Work instruction: In the entries below, find the line with "[Inicio] (50, 139)" and the line with "CKAN Association (99, 964)". Return those two lines and all lines between them, exactly.

Task inputs:
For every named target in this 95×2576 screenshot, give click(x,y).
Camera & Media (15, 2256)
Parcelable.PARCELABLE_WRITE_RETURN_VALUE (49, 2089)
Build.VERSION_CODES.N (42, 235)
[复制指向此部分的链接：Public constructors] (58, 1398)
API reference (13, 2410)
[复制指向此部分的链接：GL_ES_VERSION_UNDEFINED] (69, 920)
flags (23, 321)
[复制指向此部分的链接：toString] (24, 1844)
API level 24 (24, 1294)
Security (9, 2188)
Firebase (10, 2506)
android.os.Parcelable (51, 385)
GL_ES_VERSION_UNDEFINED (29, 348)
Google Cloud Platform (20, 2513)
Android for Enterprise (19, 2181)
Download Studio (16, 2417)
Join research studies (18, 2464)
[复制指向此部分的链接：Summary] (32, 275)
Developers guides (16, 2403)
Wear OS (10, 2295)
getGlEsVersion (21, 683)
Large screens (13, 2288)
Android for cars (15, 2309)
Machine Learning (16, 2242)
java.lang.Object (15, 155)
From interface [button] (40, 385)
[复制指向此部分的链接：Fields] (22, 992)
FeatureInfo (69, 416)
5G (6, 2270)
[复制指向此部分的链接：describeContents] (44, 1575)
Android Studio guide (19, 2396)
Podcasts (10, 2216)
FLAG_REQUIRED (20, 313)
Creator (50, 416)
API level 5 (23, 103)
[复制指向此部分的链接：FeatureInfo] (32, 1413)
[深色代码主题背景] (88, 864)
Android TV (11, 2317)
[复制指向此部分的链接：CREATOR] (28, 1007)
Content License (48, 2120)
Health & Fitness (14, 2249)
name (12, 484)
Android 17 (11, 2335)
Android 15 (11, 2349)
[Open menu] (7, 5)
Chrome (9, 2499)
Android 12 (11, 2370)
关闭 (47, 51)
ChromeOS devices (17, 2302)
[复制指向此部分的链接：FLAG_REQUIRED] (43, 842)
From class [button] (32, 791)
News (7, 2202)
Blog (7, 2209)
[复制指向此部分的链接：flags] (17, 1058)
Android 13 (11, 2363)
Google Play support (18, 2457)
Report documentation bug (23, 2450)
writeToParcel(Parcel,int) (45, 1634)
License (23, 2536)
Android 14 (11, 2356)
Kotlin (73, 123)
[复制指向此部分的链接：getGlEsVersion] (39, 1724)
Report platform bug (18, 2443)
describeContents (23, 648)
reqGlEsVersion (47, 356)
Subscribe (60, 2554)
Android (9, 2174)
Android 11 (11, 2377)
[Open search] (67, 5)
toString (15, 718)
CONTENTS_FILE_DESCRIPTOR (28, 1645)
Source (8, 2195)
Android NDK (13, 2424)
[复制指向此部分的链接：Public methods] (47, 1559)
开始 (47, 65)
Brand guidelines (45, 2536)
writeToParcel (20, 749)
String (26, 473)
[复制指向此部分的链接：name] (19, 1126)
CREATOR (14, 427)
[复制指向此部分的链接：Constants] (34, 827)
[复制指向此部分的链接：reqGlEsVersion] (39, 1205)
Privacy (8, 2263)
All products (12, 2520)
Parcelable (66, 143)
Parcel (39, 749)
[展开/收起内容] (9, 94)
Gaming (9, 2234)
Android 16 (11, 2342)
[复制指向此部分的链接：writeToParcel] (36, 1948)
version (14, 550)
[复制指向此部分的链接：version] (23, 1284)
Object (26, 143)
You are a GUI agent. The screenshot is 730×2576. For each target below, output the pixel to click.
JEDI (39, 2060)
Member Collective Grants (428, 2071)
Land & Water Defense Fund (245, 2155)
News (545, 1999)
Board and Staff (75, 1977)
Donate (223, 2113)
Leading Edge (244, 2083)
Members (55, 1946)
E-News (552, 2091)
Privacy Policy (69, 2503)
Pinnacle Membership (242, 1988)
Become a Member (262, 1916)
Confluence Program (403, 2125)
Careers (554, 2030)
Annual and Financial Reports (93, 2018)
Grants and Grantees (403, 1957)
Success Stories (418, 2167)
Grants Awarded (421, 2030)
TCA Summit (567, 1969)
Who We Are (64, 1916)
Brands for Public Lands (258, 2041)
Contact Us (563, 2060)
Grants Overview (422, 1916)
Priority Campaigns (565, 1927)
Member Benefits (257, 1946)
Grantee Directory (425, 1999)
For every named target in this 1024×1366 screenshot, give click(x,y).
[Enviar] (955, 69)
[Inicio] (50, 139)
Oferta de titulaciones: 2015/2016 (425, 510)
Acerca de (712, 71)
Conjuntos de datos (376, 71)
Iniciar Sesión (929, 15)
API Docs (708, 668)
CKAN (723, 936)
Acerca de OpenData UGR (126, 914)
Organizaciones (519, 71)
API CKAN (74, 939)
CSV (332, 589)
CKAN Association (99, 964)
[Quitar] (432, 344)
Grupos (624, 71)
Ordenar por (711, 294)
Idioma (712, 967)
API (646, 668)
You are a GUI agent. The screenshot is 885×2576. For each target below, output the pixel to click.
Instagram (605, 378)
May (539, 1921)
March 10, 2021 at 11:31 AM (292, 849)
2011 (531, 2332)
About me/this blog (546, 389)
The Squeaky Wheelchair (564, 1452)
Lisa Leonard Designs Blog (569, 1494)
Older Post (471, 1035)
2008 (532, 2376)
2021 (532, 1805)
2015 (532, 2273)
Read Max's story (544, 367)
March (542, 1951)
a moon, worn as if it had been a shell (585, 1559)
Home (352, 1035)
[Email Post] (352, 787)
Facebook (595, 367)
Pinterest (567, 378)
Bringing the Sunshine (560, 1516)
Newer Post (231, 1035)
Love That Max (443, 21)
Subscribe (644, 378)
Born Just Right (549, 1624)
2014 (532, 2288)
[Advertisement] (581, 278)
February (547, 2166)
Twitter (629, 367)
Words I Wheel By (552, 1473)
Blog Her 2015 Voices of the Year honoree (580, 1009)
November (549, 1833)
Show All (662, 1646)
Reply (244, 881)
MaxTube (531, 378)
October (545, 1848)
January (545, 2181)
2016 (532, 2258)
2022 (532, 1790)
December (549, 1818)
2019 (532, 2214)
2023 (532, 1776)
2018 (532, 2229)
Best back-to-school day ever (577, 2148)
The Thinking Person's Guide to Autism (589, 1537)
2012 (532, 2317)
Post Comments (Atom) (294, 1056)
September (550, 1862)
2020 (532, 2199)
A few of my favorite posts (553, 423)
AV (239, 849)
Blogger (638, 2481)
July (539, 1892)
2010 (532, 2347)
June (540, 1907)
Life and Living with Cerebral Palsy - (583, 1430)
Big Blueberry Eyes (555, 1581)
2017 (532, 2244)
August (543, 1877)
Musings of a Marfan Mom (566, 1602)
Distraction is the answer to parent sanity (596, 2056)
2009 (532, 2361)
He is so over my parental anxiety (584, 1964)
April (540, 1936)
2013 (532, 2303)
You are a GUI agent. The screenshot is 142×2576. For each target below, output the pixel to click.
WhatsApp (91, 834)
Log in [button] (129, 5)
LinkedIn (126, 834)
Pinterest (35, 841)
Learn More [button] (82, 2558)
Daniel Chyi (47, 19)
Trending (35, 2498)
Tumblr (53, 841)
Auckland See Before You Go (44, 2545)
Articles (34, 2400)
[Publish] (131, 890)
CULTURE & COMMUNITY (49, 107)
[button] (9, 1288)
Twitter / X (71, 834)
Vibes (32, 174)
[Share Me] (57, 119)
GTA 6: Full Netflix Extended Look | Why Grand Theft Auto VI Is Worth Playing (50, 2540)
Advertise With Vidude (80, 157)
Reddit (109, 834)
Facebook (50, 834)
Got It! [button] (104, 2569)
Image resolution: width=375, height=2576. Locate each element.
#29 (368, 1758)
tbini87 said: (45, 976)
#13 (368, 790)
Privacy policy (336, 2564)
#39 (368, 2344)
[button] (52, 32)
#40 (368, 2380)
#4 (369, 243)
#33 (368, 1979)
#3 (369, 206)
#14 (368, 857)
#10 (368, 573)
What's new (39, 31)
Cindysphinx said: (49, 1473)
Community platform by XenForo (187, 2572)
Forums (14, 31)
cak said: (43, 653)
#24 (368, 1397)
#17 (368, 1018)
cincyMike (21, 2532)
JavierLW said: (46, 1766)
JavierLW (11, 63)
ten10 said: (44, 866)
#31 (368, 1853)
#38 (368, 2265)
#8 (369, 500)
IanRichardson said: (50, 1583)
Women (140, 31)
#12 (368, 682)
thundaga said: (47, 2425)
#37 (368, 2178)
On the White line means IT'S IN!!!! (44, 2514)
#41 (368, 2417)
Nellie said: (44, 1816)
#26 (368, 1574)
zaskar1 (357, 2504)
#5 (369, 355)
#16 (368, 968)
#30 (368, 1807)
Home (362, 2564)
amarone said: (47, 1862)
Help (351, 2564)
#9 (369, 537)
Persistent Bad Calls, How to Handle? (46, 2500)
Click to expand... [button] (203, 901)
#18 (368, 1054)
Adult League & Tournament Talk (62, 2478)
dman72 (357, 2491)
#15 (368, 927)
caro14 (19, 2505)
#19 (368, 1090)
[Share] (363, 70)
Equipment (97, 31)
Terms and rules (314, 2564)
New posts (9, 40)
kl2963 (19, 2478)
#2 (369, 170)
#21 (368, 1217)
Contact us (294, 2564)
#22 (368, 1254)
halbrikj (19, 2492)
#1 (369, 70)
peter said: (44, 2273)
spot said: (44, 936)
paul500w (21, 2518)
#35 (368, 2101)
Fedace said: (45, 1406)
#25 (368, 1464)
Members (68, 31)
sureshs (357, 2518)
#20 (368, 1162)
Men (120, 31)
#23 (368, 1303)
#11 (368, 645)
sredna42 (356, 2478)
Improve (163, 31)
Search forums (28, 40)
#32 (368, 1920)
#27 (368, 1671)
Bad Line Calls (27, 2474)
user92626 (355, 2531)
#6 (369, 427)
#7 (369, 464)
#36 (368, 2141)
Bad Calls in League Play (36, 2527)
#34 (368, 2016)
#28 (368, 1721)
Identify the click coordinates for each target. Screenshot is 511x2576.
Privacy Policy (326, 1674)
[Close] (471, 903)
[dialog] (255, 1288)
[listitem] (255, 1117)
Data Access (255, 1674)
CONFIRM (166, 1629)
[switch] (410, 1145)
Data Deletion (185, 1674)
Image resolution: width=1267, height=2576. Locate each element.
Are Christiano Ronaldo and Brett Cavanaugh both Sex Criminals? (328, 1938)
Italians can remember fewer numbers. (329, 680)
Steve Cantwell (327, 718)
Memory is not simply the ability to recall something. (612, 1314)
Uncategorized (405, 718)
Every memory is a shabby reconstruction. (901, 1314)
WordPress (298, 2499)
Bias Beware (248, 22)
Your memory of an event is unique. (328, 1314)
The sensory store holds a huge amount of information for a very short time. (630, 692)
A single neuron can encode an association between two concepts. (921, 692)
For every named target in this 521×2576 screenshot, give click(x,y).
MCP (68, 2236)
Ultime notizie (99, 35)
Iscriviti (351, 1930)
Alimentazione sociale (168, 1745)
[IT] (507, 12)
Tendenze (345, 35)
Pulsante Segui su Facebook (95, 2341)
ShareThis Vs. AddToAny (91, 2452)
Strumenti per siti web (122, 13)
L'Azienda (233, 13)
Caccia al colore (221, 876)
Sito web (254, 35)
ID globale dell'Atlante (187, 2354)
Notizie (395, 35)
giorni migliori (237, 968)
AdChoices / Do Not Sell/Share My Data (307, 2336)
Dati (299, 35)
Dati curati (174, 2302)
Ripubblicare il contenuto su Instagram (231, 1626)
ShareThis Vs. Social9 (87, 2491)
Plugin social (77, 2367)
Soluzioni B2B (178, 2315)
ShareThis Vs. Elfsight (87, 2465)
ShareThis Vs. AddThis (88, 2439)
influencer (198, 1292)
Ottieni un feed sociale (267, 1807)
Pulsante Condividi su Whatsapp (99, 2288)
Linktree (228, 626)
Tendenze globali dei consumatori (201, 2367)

Final answer:
[Inicio] (50, 139)
Oferta de titulaciones: 2015/2016 (425, 510)
Acerca de (712, 71)
Conjuntos de datos (376, 71)
Iniciar Sesión (929, 15)
API Docs (708, 668)
CKAN (723, 936)
Acerca de OpenData UGR (126, 914)
Organizaciones (519, 71)
API CKAN (74, 939)
CSV (332, 589)
CKAN Association (99, 964)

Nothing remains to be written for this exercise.